Faiz Mohammad Katib Hazara - History

History

He was soon attached to the entourage of the amir’s eldest son, Habib Ullah Khan, at the recommendation of one of his teachers, Mullah Sarwar Ishaq'zai. Faiz Mohammad accompanied the prince from Kabul to Jalalabad in 1311/1893-94. There is a manuscript attributed to him, dated 29 Rajab 1311/5 February 1894, which places him in Jalalabad at this time. In 1314/1896, when Habib Ullah’s younger brother Nasr Ullah Khan toured England on a state visit, Habib Ullah assigned Faiz Mohammad to copy and post in the Charsuq, Kabul’s main market-place, the detailed letters sent back by Nasr Ullah recounting his activities, so that “noble and commoner alike would be apprised of the honor and respect that the English were according him”.

During Habib Ullah’s reign, Faiz Mohammad was involved, if only peripherally, with the Young Afghan movement led by Mahmud Baig Tarzi. He is said to have been associated with the publication of Tarzi’s reformist journal, Siraj al-Akbar, and three other journals, Anis, Ḥayy alal-falah, and Aina-ye Irfan. After the assassination of his patron in 1337/1919, Faiz Mohammad worked for a time at the Ministry of Education on textbook revision. Sometime later, he was appointed to a teaching position at the Habibiya Laycee (Habibiya High School) in Kabul.

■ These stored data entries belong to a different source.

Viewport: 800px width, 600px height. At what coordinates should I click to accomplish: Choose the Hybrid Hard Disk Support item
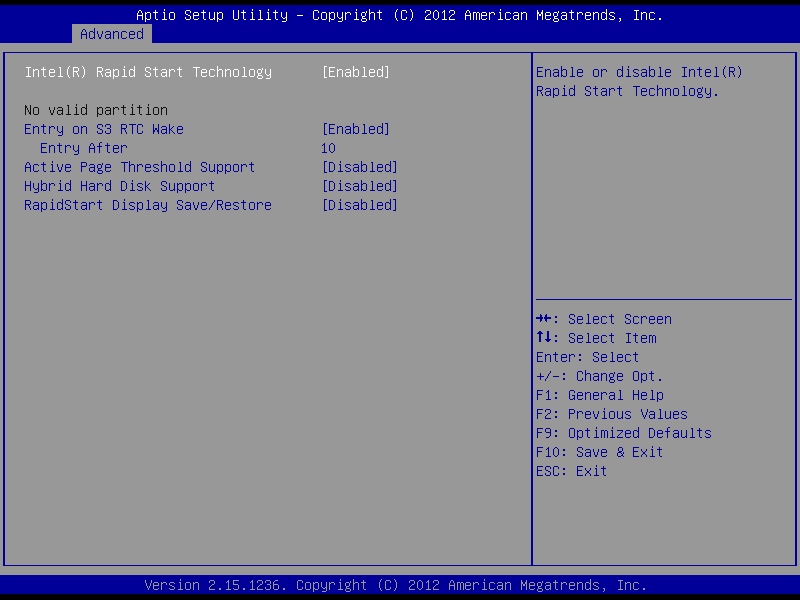tap(120, 186)
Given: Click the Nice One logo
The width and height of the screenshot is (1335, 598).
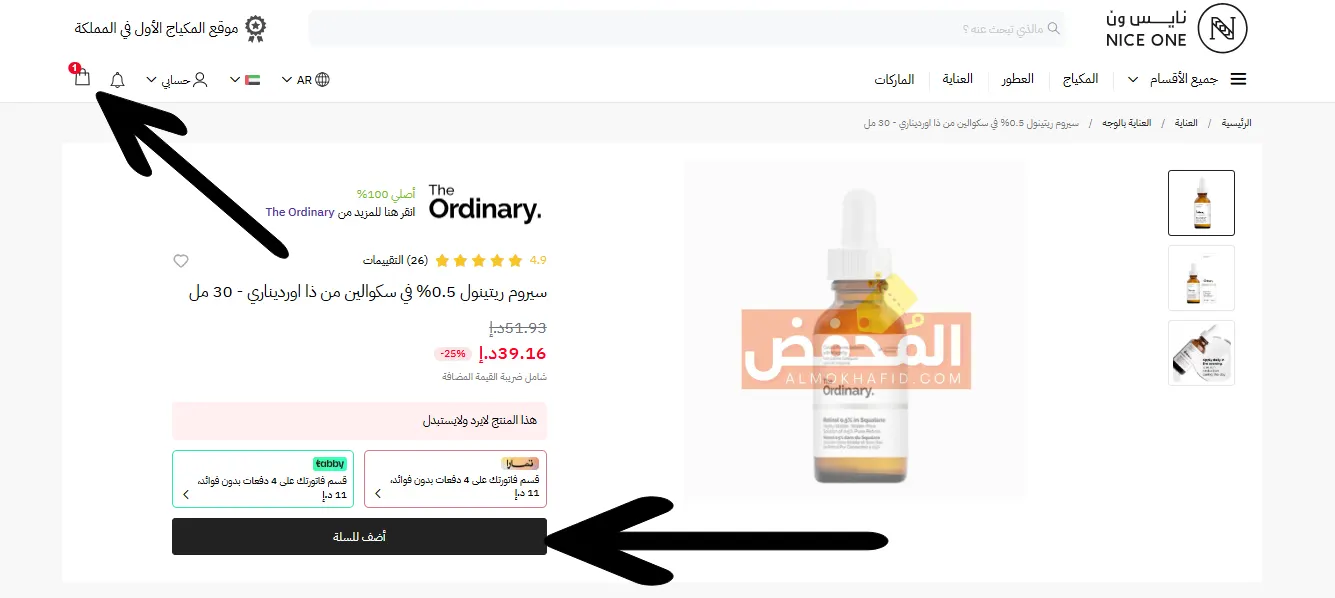Looking at the screenshot, I should [x=1177, y=28].
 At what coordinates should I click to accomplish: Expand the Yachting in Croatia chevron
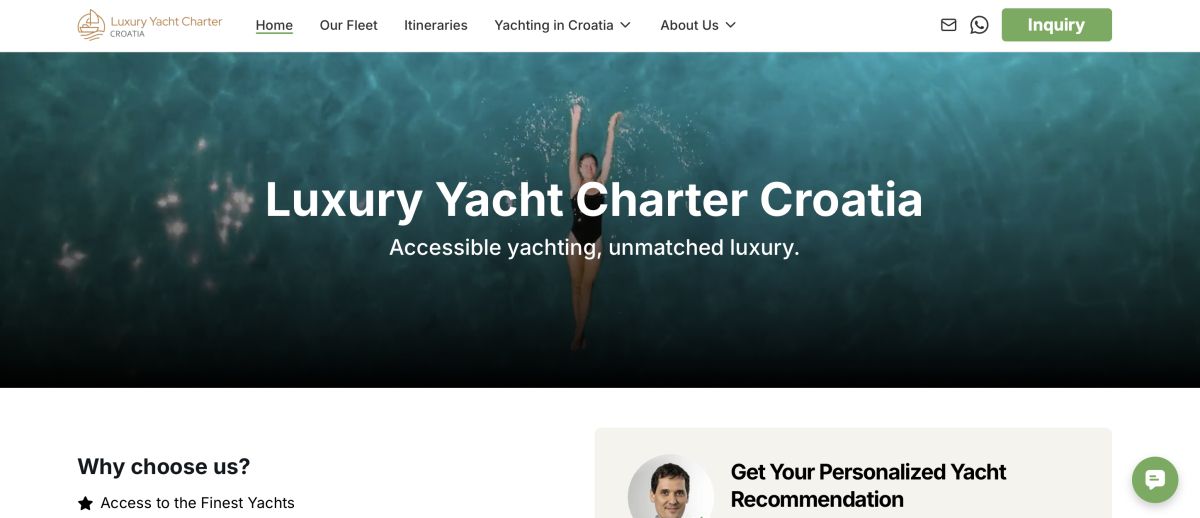626,25
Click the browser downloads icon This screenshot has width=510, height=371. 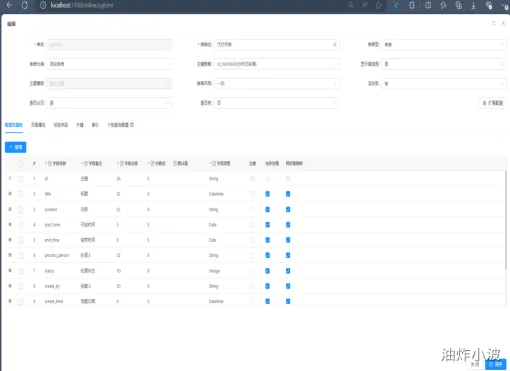pyautogui.click(x=473, y=5)
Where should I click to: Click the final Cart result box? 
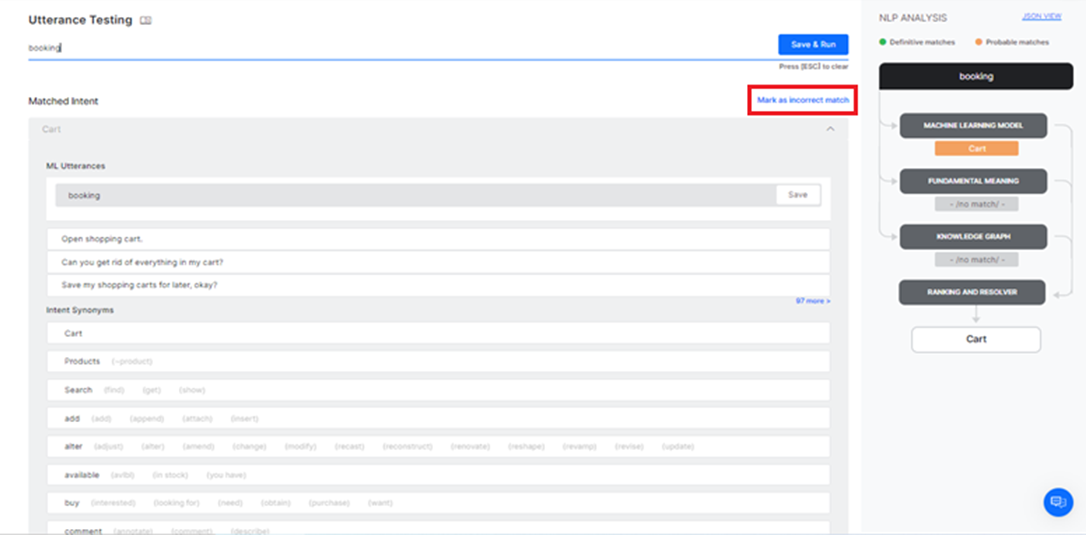[x=976, y=339]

During the reign of Aman Ullah Khan (1919–29), the Iranian minister in Kabul Sayyed Mahdi Farrokh compiled a “who’s who” of contemporary Afghan leaders. His sketch of Faiz Mohammad characterizes him as a devout Shiʿite, highly regarded by the Qizilbash community of Kabul, as well as a leader among his own people, the Hazaras, and an important source of information for the Persian mission about what was going on in the capital.

In 1929, the Tajik outlaw Habib Ullah Kalakani, known to history as Bacha ye Saqqao (son of the water-carrier), ousted Aman Ullah Khan and took control of Kabul for nine months (January to October 1929). During this uprising Faiz Mohammad, who spent almost the entire period inside the city, kept a journal which was the basis for an unfinished monograph entitled Kitab-e Tadakoor-e Enqilab which he began shortly after the fall of Bacha ye Saqqao.

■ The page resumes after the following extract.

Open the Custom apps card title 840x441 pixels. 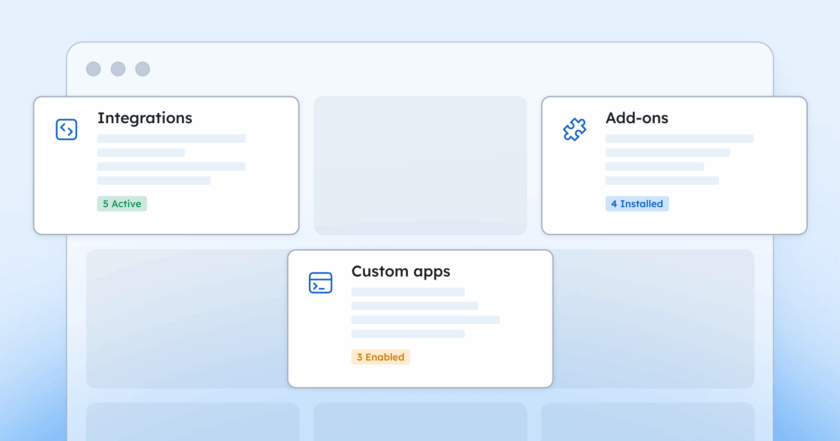(x=401, y=271)
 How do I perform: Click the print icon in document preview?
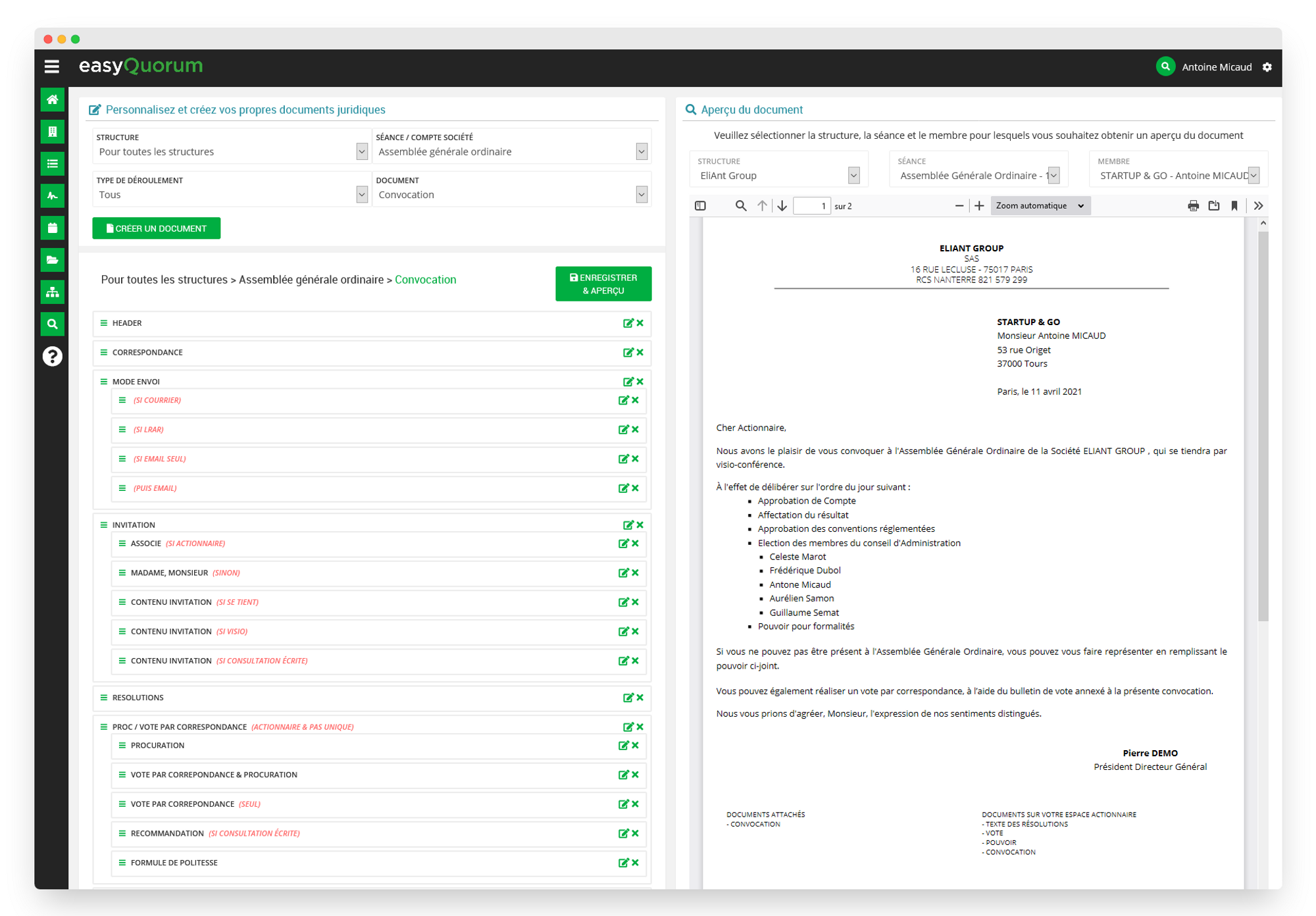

During the occupation, Faiz Mohammad was forced to take part in a delegation sent by Kalakani to negotiate with Hazara groups opposing the Tajik leader. According to his account, he managed to subvert Kalakani’s plans and caused the mission to fail. However, he and the mission’s leader, Noor al-Din Agha, a Qizilbash Shiʿite from Kabul, paid a heavy price for this: both were sentenced to death by beating. Faiz Mohammad alone survived the ordeal and was saved by a colleague. The Persian mission in Kabul, under a directive from Reza Shah to do what it could to aid the Shiʿites of Kabul, sent medicines to his house. He eventually recovered enough to travel the following year to Tehran for more medical care. After less than a year there, he returned to Kabul, where he died on 6 Shawal 1349/3 March 1931, at the age of sixty-eight or sixty-nine.